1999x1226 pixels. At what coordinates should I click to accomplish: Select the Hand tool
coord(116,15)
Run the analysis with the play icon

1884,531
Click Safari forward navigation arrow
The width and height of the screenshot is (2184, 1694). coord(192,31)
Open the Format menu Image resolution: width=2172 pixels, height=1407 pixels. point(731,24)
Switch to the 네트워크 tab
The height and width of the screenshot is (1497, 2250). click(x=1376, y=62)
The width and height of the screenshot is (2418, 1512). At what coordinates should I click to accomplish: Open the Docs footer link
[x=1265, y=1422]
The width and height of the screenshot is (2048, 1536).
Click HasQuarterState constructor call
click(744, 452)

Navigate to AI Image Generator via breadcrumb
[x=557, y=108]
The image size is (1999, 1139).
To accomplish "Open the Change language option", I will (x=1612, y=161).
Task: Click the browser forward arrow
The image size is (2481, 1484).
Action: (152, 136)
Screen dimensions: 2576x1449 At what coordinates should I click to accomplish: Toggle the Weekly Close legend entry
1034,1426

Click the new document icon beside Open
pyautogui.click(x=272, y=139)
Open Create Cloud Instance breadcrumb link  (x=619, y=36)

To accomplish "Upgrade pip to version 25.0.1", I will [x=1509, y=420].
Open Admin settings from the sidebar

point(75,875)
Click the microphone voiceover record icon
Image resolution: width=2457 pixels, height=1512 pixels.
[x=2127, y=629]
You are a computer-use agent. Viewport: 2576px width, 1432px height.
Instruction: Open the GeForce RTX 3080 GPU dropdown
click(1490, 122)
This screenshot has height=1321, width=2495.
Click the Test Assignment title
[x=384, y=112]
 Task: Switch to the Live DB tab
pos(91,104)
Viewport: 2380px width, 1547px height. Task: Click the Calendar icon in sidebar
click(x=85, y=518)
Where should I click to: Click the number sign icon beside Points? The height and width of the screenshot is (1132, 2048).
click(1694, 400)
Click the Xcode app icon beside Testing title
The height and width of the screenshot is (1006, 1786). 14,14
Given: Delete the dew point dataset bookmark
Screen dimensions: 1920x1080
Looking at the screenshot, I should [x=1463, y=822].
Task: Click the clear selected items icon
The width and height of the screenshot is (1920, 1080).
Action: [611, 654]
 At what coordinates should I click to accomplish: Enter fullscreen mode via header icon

### [WORK ORDER]
Reproduce each entry above exactly, keeping every character.

### [THE ANSWER]
1999x1226 pixels. At what coordinates should I click to accomplish: Select the Hand tool
coord(116,15)
Run the analysis with the play icon

1884,531
Click Safari forward navigation arrow
The width and height of the screenshot is (2184, 1694). coord(192,31)
Open the Format menu Image resolution: width=2172 pixels, height=1407 pixels. point(731,24)
Switch to the 네트워크 tab
The height and width of the screenshot is (1497, 2250). click(x=1376, y=62)
The width and height of the screenshot is (2418, 1512). At what coordinates should I click to accomplish: Open the Docs footer link
[x=1265, y=1422]
The width and height of the screenshot is (2048, 1536).
Click HasQuarterState constructor call
click(744, 452)

Navigate to AI Image Generator via breadcrumb
[x=557, y=108]
The image size is (1999, 1139).
To accomplish "Open the Change language option", I will (x=1612, y=161).
Task: Click the browser forward arrow
The image size is (2481, 1484).
Action: (152, 136)
Screen dimensions: 2576x1449 At what coordinates should I click to accomplish: Toggle the Weekly Close legend entry
1034,1426

Click the new document icon beside Open
pyautogui.click(x=272, y=139)
Open Create Cloud Instance breadcrumb link  (x=619, y=36)

To accomplish "Upgrade pip to version 25.0.1", I will [x=1509, y=420].
Open Admin settings from the sidebar

point(75,875)
Click the microphone voiceover record icon
Image resolution: width=2457 pixels, height=1512 pixels.
[x=2127, y=629]
You are a computer-use agent. Viewport: 2576px width, 1432px height.
Instruction: Open the GeForce RTX 3080 GPU dropdown
click(1490, 122)
This screenshot has height=1321, width=2495.
Click the Test Assignment title
[x=384, y=112]
 Task: Switch to the Live DB tab
pos(91,104)
Viewport: 2380px width, 1547px height. Task: Click the Calendar icon in sidebar
click(x=85, y=518)
Where should I click to: Click the number sign icon beside Points? The height and width of the screenshot is (1132, 2048).
click(1694, 400)
Click the Xcode app icon beside Testing title
The height and width of the screenshot is (1006, 1786). 14,14
Given: Delete the dew point dataset bookmark
Screen dimensions: 1920x1080
Looking at the screenshot, I should [x=1463, y=822].
Task: Click the clear selected items icon
The width and height of the screenshot is (1920, 1080).
Action: [611, 654]
 At what coordinates should I click to accomplish: Enter fullscreen mode via header icon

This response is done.